─── EXERCISE DATA
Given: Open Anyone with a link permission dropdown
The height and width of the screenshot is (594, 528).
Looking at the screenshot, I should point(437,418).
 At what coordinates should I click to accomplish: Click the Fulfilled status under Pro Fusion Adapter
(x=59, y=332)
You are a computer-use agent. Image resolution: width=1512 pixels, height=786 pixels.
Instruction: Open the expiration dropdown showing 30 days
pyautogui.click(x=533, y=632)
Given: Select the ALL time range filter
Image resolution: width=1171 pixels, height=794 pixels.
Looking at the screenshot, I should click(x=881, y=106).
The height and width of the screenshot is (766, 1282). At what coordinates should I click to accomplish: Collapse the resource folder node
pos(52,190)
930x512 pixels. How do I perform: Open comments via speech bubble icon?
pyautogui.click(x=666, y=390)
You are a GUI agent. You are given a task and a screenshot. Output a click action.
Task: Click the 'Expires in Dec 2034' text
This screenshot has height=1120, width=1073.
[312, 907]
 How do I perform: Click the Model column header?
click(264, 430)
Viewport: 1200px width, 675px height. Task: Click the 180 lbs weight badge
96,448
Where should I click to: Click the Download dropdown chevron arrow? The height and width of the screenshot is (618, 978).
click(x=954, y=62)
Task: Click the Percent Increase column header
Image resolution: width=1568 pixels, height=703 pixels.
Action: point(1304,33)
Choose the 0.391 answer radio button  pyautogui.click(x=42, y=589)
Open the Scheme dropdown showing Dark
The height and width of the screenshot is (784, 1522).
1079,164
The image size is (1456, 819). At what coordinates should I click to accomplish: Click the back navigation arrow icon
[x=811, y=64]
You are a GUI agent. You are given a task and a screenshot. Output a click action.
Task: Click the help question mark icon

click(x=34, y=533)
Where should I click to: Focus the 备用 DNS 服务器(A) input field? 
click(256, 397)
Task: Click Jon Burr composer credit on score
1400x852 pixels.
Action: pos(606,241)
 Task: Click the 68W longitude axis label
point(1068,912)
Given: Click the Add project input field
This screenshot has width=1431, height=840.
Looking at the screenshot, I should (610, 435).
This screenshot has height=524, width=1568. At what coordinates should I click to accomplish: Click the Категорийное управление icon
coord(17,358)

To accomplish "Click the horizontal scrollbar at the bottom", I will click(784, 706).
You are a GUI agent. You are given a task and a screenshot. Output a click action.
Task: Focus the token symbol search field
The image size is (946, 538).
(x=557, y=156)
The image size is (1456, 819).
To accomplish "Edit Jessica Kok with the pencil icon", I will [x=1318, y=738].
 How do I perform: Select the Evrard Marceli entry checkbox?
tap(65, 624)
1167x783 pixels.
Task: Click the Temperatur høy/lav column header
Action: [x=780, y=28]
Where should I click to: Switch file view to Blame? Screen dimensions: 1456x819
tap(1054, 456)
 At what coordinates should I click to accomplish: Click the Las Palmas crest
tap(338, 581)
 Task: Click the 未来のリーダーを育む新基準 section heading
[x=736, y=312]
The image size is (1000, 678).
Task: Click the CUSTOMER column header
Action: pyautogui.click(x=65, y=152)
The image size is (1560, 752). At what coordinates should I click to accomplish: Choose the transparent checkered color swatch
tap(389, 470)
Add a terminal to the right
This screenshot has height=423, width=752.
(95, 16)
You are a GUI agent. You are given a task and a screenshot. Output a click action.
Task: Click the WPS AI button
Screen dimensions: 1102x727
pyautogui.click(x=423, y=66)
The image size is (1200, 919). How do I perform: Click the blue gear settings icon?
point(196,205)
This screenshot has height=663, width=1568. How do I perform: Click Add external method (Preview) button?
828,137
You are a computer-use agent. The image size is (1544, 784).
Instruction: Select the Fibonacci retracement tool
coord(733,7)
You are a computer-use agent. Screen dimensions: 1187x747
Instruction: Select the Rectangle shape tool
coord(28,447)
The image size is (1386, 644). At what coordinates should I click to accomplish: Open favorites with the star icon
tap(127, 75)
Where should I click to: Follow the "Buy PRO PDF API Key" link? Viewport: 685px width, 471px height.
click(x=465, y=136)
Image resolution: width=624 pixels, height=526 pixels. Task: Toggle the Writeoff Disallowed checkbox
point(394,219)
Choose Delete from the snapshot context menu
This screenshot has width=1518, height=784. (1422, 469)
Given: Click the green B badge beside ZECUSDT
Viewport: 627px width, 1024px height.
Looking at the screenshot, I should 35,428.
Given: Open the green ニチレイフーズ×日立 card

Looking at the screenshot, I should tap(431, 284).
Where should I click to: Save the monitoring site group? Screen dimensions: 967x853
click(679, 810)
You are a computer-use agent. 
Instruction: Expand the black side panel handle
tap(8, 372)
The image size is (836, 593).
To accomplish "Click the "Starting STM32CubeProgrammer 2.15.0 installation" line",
──────
**THE EXERCISE:**
Return the material above word for word, keeping every line.

**SOLUTION FOR THIS PROBLEM:**
Given: Open Anyone with a link permission dropdown
The height and width of the screenshot is (594, 528).
Looking at the screenshot, I should point(437,418).
 At what coordinates should I click to accomplish: Click the Fulfilled status under Pro Fusion Adapter
(x=59, y=332)
You are a computer-use agent. Image resolution: width=1512 pixels, height=786 pixels.
Instruction: Open the expiration dropdown showing 30 days
pyautogui.click(x=533, y=632)
Given: Select the ALL time range filter
Image resolution: width=1171 pixels, height=794 pixels.
Looking at the screenshot, I should click(x=881, y=106).
The height and width of the screenshot is (766, 1282). At what coordinates should I click to accomplish: Collapse the resource folder node
pos(52,190)
930x512 pixels. How do I perform: Open comments via speech bubble icon?
pyautogui.click(x=666, y=390)
You are a GUI agent. You are given a task and a screenshot. Output a click action.
Task: Click the 'Expires in Dec 2034' text
This screenshot has height=1120, width=1073.
[312, 907]
 How do I perform: Click the Model column header?
click(264, 430)
Viewport: 1200px width, 675px height. Task: Click the 180 lbs weight badge
96,448
Where should I click to: Click the Download dropdown chevron arrow? The height and width of the screenshot is (618, 978).
click(x=954, y=62)
Task: Click the Percent Increase column header
Image resolution: width=1568 pixels, height=703 pixels.
Action: point(1304,33)
Choose the 0.391 answer radio button  pyautogui.click(x=42, y=589)
Open the Scheme dropdown showing Dark
The height and width of the screenshot is (784, 1522).
1079,164
The image size is (1456, 819). At what coordinates should I click to accomplish: Click the back navigation arrow icon
[x=811, y=64]
You are a GUI agent. You are given a task and a screenshot. Output a click action.
Task: Click the help question mark icon

click(x=34, y=533)
Where should I click to: Focus the 备用 DNS 服务器(A) input field? 
click(256, 397)
Task: Click Jon Burr composer credit on score
1400x852 pixels.
Action: pos(606,241)
 Task: Click the 68W longitude axis label
point(1068,912)
Given: Click the Add project input field
This screenshot has width=1431, height=840.
Looking at the screenshot, I should (610, 435).
This screenshot has height=524, width=1568. At what coordinates should I click to accomplish: Click the Категорийное управление icon
coord(17,358)

To accomplish "Click the horizontal scrollbar at the bottom", I will click(784, 706).
You are a GUI agent. You are given a task and a screenshot. Output a click action.
Task: Focus the token symbol search field
The image size is (946, 538).
(x=557, y=156)
The image size is (1456, 819).
To accomplish "Edit Jessica Kok with the pencil icon", I will [x=1318, y=738].
 How do I perform: Select the Evrard Marceli entry checkbox?
tap(65, 624)
1167x783 pixels.
Task: Click the Temperatur høy/lav column header
Action: [x=780, y=28]
Where should I click to: Switch file view to Blame? Screen dimensions: 1456x819
tap(1054, 456)
 At what coordinates should I click to accomplish: Click the Las Palmas crest
tap(338, 581)
 Task: Click the 未来のリーダーを育む新基準 section heading
[x=736, y=312]
The image size is (1000, 678).
Task: Click the CUSTOMER column header
Action: pyautogui.click(x=65, y=152)
The image size is (1560, 752). At what coordinates should I click to accomplish: Choose the transparent checkered color swatch
tap(389, 470)
Add a terminal to the right
This screenshot has height=423, width=752.
(95, 16)
You are a GUI agent. You are given a task and a screenshot. Output a click action.
Task: Click the WPS AI button
Screen dimensions: 1102x727
pyautogui.click(x=423, y=66)
The image size is (1200, 919). How do I perform: Click the blue gear settings icon?
point(196,205)
This screenshot has height=663, width=1568. How do I perform: Click Add external method (Preview) button?
828,137
You are a computer-use agent. The image size is (1544, 784).
Instruction: Select the Fibonacci retracement tool
coord(733,7)
You are a computer-use agent. Screen dimensions: 1187x747
Instruction: Select the Rectangle shape tool
coord(28,447)
The image size is (1386, 644). At what coordinates should I click to accomplish: Open favorites with the star icon
tap(127, 75)
Where should I click to: Follow the "Buy PRO PDF API Key" link? Viewport: 685px width, 471px height.
click(x=465, y=136)
Image resolution: width=624 pixels, height=526 pixels. Task: Toggle the Writeoff Disallowed checkbox
point(394,219)
Choose Delete from the snapshot context menu
This screenshot has width=1518, height=784. (1422, 469)
Given: Click the green B badge beside ZECUSDT
Viewport: 627px width, 1024px height.
Looking at the screenshot, I should 35,428.
Given: Open the green ニチレイフーズ×日立 card

Looking at the screenshot, I should tap(431, 284).
Where should I click to: Save the monitoring site group? Screen dimensions: 967x853
click(679, 810)
You are a computer-use agent. 
Instruction: Expand the black side panel handle
tap(8, 372)
The image size is (836, 593).
To accomplish "Click the "Starting STM32CubeProgrammer 2.15.0 installation" line",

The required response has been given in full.